> [Trecho selecionado]:
# # # # # # #
Tal cartografia só é possível graças a uma nota spinozana que retorna ao modo de um ritornelo: o afeto não é um sentimento, mas uma potência, e justamente uma potência de metamorfose. Uma potência, por definição, é constituída por um poder de afetar e de ser afetado. Ora, ser afetado não é da ordem de uma mera receptividade; é uma capacidade, e das mais relevantes. Que nos baste evocar a capacidade de escutar música contemporânea — não é suficiente fechar os olhos e sentir; há aí um pensamento, uma intensidade, uma conjugação necessária entre sensibilidade e pensamento. Na música ou na psicanálise, na política ou na filosofia, não sei se há menos potência no ouvir do que no fazer.
# # # # # # #
(Entradas do conjunto de dados)
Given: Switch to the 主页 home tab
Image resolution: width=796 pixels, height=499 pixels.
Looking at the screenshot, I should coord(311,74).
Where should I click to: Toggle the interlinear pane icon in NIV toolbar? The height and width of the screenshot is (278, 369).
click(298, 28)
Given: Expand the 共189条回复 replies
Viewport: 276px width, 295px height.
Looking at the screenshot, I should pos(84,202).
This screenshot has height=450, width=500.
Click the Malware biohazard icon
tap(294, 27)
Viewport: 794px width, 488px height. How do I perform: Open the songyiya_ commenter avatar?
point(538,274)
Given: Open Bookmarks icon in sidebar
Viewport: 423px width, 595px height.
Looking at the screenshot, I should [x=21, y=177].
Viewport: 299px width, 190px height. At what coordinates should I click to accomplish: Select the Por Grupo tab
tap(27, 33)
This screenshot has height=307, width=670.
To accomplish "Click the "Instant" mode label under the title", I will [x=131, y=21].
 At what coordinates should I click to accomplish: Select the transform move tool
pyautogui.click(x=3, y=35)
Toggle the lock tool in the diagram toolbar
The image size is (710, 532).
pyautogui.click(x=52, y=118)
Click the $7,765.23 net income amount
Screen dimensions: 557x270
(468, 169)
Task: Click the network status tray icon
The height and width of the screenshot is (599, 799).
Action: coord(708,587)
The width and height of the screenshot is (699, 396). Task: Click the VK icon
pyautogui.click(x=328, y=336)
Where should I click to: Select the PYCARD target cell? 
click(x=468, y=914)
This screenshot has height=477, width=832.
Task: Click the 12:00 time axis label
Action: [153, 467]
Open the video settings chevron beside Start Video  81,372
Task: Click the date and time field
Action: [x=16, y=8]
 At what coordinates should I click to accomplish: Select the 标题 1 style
# # # # # # #
> [Atividades propostas]:
1. De acordo com o trecho selecionado, o afeto é o quê, em lugar de um sentimento?
2. Prolongue o trecho selecionado, sobre afeto e potência, a partir da última frase apresentada.

> [Respostas dos exercícios]:
1. Uma potência, e justamente uma potência de metamorfose.

2.
Contudo, o autor deste livro não se deixa arrastar para o campo estético, no qual sua hipótese teria mais chances de alçar voo sem enfrentar, por assim dizer, a “prova de realidade”. Ele tem a pretensão explícita de pensar como, no campo do embate político atual, num contexto em que se alternam ou se conjugam populismo e neoliberalismo, seria possível ativar uma dimensão que fosse como que o avesso do político, mas capaz de atingir seu coração. “Se pensar de outra maneira requer sentir de outra maneira, a batalha das ideias deveria ser precedida, ou pelo menos acompanhada, por uma ofensiva sensível”.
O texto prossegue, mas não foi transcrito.